This problem is motivated by my self study of Cinlar's "Probability and Stochastics", it is Exercise 1.26 in chapter 4 (on conditioning).
The exercise goes as follows: Let H be an event and let $\mathcal{F} = \sigma H = \{\emptyset, H, H^c, \Omega\}.$ Show that $\mathbb{E}_\mathcal{F}(X) = \mathbb{E}_HX$ for all $\omega \in H.$
I'm not quite clear what I'm supposed to show, since when $\omega \in H$, then the $\sigma$-algebra is "reduced" to the event H, or am I misunderstanding something here?
For absolute clarity, I will add to the above answers, even though this is basically a repeat of above. Fix a probability space $(\Omega, \mathcal{H}, P)$. For any event $H\in\mathcal{H}$, we can define the $\sigma$-field generated by $H$ to be the smallest $\sigma$-field containing $H$, i.e., $$\sigma(H) := \{\emptyset, H, H^c, \Omega\}.$$ If, in addition, $H$ is such that $P(H)>0$, we can formally define $$E(X\,\vert\, H) := \frac{1}{P(H)}\int_H X\,dP = \frac{E(X1_H)}{P(H)}.$$ Now, the question also has another mathematical object $E(X\,\vert\, \mathcal{F})$. By definition, for any sub-$\sigma$-field $\mathcal{F}\subseteq \mathcal{H}$, $E(X\,\vert\, \mathcal{F})$ is defined to be any $\mathcal{F}$-measurable random variable such that $$E(X1_A) \equiv \int_A X\,dP = \int_A E(X\,\vert\, \mathcal{F})\,dP\equiv E(E(X\,\vert\, \mathcal{F})1_A) \quad\quad(A \in \mathcal{F}).$$ One can prove that $E(X\,\vert\, \mathcal{F})$ exists and is almost surely unique (e.g., see Page 222 in Probability: Theory and Examples by Rick Durrett).

• [Data segment]:

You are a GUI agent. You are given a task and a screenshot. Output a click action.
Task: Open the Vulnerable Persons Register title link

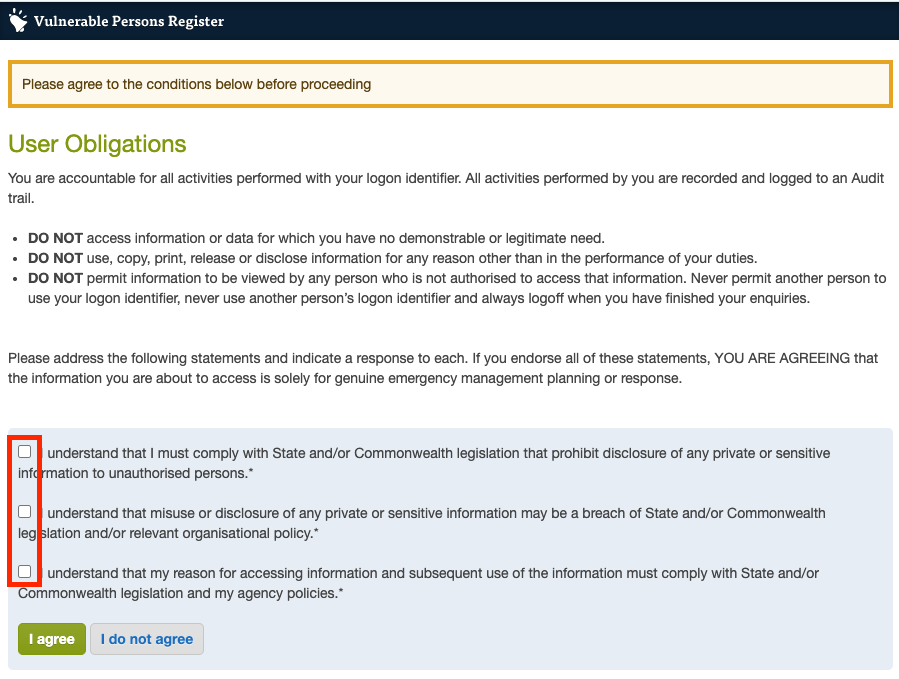(128, 21)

• [Tasks to carry out]:
**A)** Copy out the conditional expectation thread between "The exercise goes" and "misunderstanding something here?", inclusive.
**B)** Answer from the conditional expectation thread:
(i) Which exercise, in which chapter of the book, motivated the problem?
(ii) How does the thread describe the σ-field generated by H?
(iii) What source is cited for the existence and almost sure uniqueness of E(X | F)?
**C)** Continue the conditional expectation thread from its last sentence.

• [Expected outputs]:
**A)**
The exercise goes as follows: Let H be an event and let $\mathcal{F} = \sigma H = \{\emptyset, H, H^c, \Omega\}.$ Show that $\mathbb{E}_\mathcal{F}(X) = \mathbb{E}_HX$ for all $\omega \in H.$
I'm not quite clear what I'm supposed to show, since when $\omega \in H$, then the $\sigma$-algebra is "reduced" to the event H, or am I misunderstanding something here?

**B)**
(i) Exercise 1.26 in chapter 4, which is on conditioning.
(ii) As the smallest σ-field containing H, namely {∅, H, H^c, Ω}.
(iii) Page 222 of Probability: Theory and Examples by Rick Durrett.

**C)**
With the definitions in place, the question is asking to prove (for $H\in\mathcal{H}$ such that $P(H)>0$) that $$E(X\,\vert\, \mathcal{F})(\omega) = E(X\,\vert\, H)\quad \text{for almost all } \omega\in H,$$ where $\mathcal{F} := \sigma(H)$. By following the definition of $E(X\,\vert\,\mathcal{F})$, you can pretty easily show that (I can put details if necessary) $$E(X\,\vert\,\mathcal{F}) = E(X\,\vert\, H)1_H + E(X\,\vert\, H^c)1_{H^c}\quad \text{almost surely, if } 0<P(H)<1,$$ and that $$E(X\,\vert\,\mathcal{F}) = E(X\,\vert\, H)1_H\quad \text{almost surely, if } P(H)=1.$$ In either case, we find that $$E(X\,\vert\,\mathcal{F})(\omega) = E(X\,\vert\, H)\quad \text{for almost all }\omega\in H.$$ (A technical point is that it is not necessarily true that $E(X\,\vert\, \mathcal{F})(\omega) = E(X\,\vert\, H)$ for all $\omega\in H$. It is only true for almost all $\omega\in H$, i.e., for all $\omega\in H-N$, where $N\in\mathcal{H}$ is such that $P(N)=0$. The representative we chose for $E(X\,\vert\, \mathcal{F})$ actually equals $E(X\,\vert\, H)$ for all $\omega\in H$, but we could have easily picked a different representation that disagrees with the above on a measure-zero set.)
More generally, if $\mathcal{P} = \{H_1,H_2,\dots\}$ is countable partition of $\Omega$ (i.e., $H_i\cap H_j=\emptyset$ for all $i\ne j$ and $\bigcup_{i=1}^{\infty} H_i = \Omega$) such that $P(H_i)>0$ for all $i\ge 1$, in a similar manner one can show that $$E(X\,\vert\,\mathcal{F})(\omega) = E(X\,\vert\, H_i)\quad\text{for almost all }\omega\in H_i,$$ where $\mathcal{F}:= \sigma(H_1,H_2,\dots)$ is the smallest $\sigma$-field containing all the elements of $\mathcal{P}$.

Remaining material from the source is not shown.